What is Experiential Digital Global Engagement (EDGE)?

EDGE, a subset of what is commonly referred to as globally networked learning and virtual exchange, is a project-based teaching and learning approach that promotes the development of intercultural competence across shared multicultural learning environments through the use of Internet-based tools and innovative online pedagogies. EDGE fosters meaningful exchanges between instructors and students with peers in geographically distant locations and from different lingua-cultural backgrounds.

EDGE courses, which link a class at Penn State with one abroad, are co-equal and linked by instructional partners who collaborate to develop a shared course project that emphasizes experiential and collaborative student-centered learning.

What is specific to the EDGE course model?
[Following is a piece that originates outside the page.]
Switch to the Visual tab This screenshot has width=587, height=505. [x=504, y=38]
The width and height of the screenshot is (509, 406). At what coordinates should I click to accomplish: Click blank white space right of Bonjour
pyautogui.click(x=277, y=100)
EDGE courses emphasize the collaborative process between both teachers and students. While podcasts, webinars and video-streaming may be ways to reach an international audience, we believe that it is the actual negotiation of meaning from the creation of the shared module between teachers, through the use of open discussion forums, to the development of collaborative project work between students where the stakes are raised as participants work to create shared experiences and understanding. By committing to a bi-directional process which is often multi-lingual, cross-cultural discoveries are made and these courses begin to model relativistic, less hegemonic approaches to meaning and truth.
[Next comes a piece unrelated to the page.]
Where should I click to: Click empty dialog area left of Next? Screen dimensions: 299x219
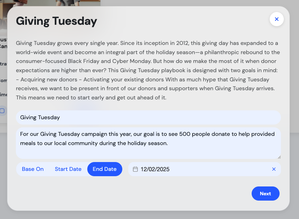pos(141,194)
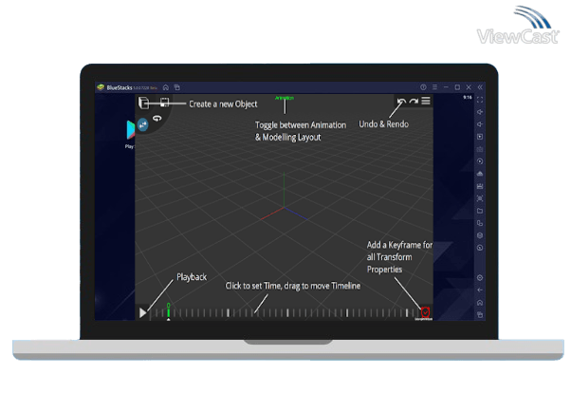This screenshot has width=571, height=393.
Task: Click the blue move tool circle icon
Action: [x=143, y=123]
Another important aspect of EDGE courses is that they aim to exploit the multimodal potential of online communication. Although they do not allow collaborating students to meet over coffee or to go out dancing once their course work is over, through social media partners can still engage in informal communication with their distant peers in much the same way as they do with their local peers using everyday tools such as Facebook.
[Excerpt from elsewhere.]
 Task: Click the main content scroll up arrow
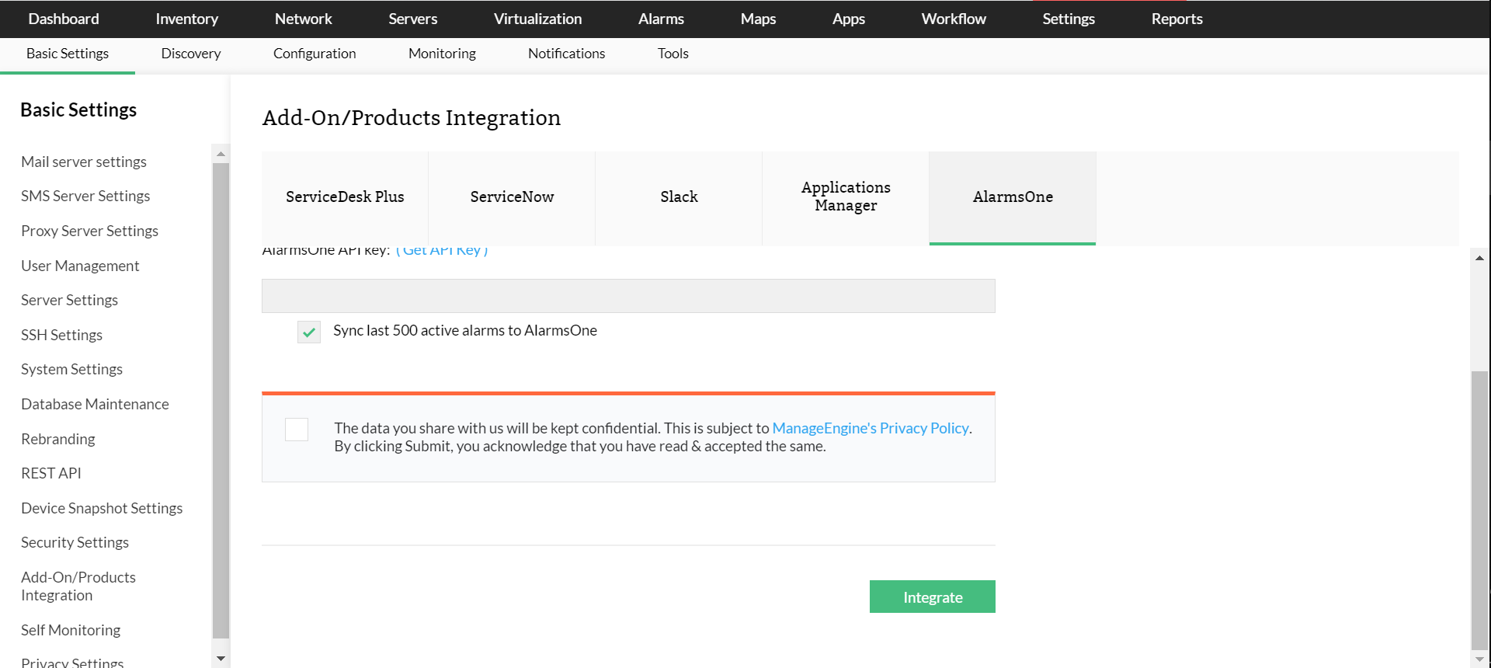coord(1479,258)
Finally, EDGE is different from other models of globally networked learning in that it offers neither a platform nor a specific set of tasks and activities. Each EDGE course is as unique as the course content, the individual institutional resources and support, the country context, and the relationship between the partners.

How have they been implemented before?

One of the aims of EDGE is to work towards the normalization and institutionalization of EDGE across campuses in order to move beyond a “one-off” model towards broader curricular internationalization. EDGE also seeks to engage the key stakeholders on the campuses to support collaborating faculty and to build infrastructure to create sustainable institutional partnerships.